Sunday, 9 April 2017

Goodbyes:


Star-man sits securely strapped, the weight of no weight
pushes him upwards as if his mother’s aged and firm hand
still held its familiar place in the small of his adolescent back,
her insistence his actions propel him forward. Star-man’s eyes
stare into the void, at the edge of vision, between his visor
and the metal, he catches sight of his family in the stars,
distantly they beckon,  star-man remembers words, he wishes
he could sever ties with, send them spinning, end over end,
into oblivion.
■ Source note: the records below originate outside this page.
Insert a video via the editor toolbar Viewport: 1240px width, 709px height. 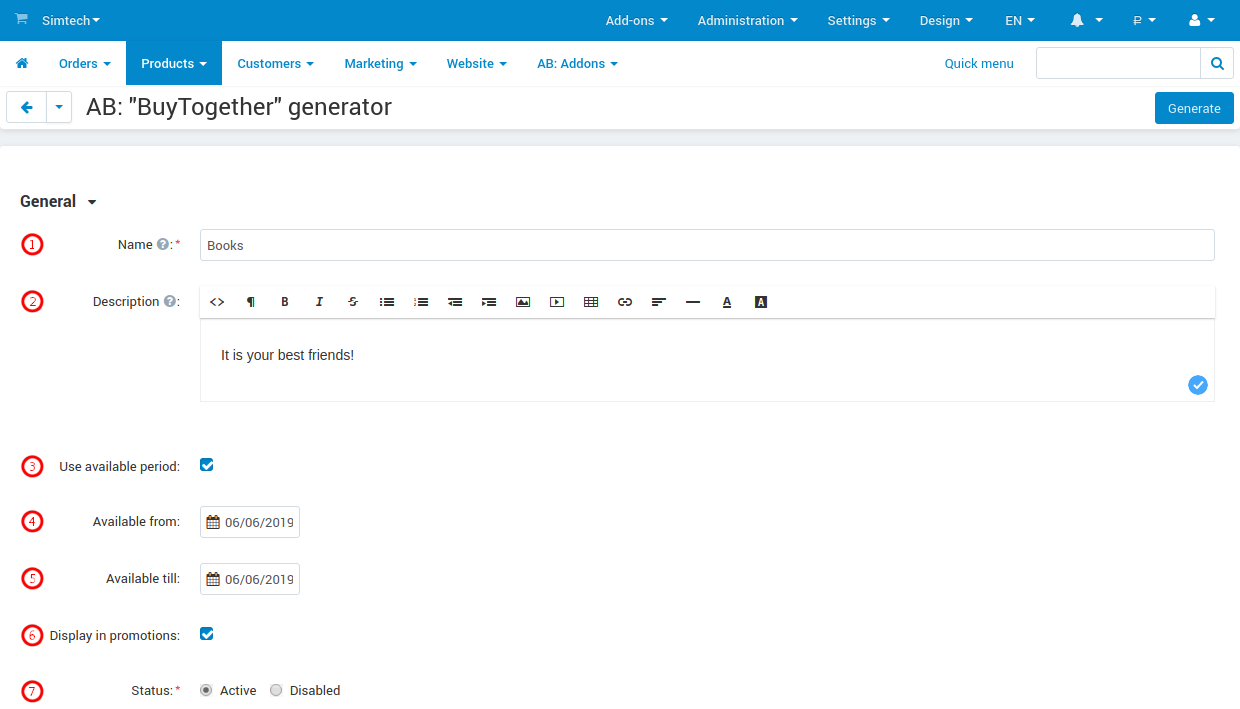[557, 301]
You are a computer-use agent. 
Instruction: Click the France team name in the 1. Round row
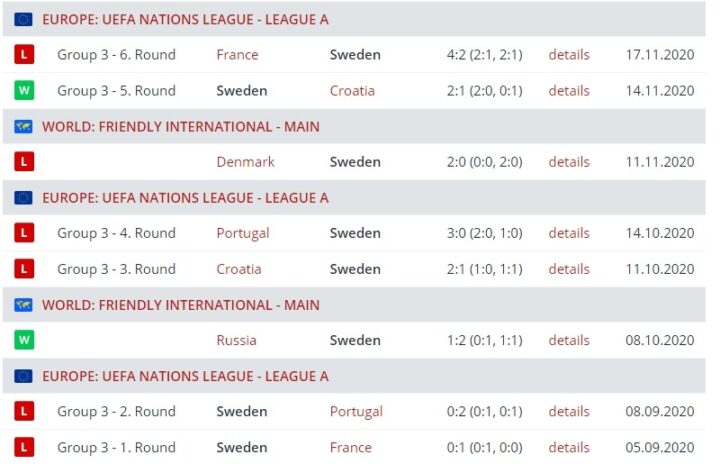(x=350, y=447)
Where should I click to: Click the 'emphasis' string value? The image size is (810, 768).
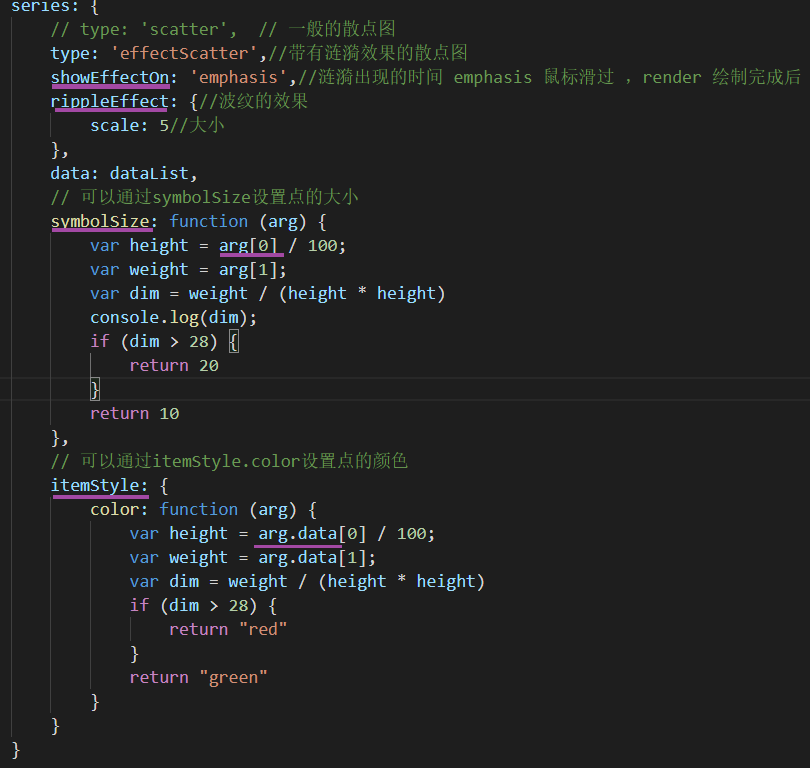click(237, 77)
The thrust of it all is that somewhere behind his family
remain, moving on their own path forward into a future without
his input, his future has become a journey to leave them further
behind, watching them grow smaller and smaller, like comets,
once close, now a million miles, and growing, away, they recede
with every overused thought he has as he tries to forget them.

Monday, 3 April 2017

an Alzheimer's evening sonnet: (edit 1)


Childhood, early sixties, less populated times, less a flurry
for all that could be got, more a psychedelic dance as night skies
bewildered the innocent mind as if each twinkling star,
each marauding nebulae, was a whisper from gods,
long lost in time’s contacting funnel, to follow them, discover
the source of light; my sister and I, dizzy from whirling
because the atoms in our bodies demanded movement,
would fall to the grass, the crickets serenading the summer nights,
and stare up at numerous stars so bright: now I have lost the gods
and so many humans fill this city, the stars appear to have shrunk
into themselves, old star-men and old star-women who twitch
as they scramble for memories of those faraway days
while fearful, lost in the terror of the bewildering present
and above their grey heads the stars fade further from view.

Sunday, 2 April 2017

The Call:

Star-men ride on solar winds, arms stretched
wide even though they remain inside,
not the spider look and feel, held by the fake
umbilical while around them distant stars
sing songs with words no star-man can understand,
yet they feel them, deep within, suited or naked,
floating in the lack of gravity or earthed, feet planted,
the weight they were born to hold giving them time
to stand and listen, to feel within the pulse that makes
the heart quicken ‑ yes star-men long for the hyper drive,
seek often the craziness of the wormhole, that elongation
of the mind and dreaming, time lost then re-found,
but nothing matches the wide-legged stance, unhelmeted
head thrown back, arms on the hips and the eyes, the eyes
for that certain sun’s light,  open to capture in sunrise
and at dusk, the first and last rites of stars, their light
like strands of hair, flickering in the solar wind as they beckon,
shyly as Sirens and the Odysseus post called Earth
must lose the battle as star-men seek  ever to answer
that unrelenting call, return, leaving again the planet home.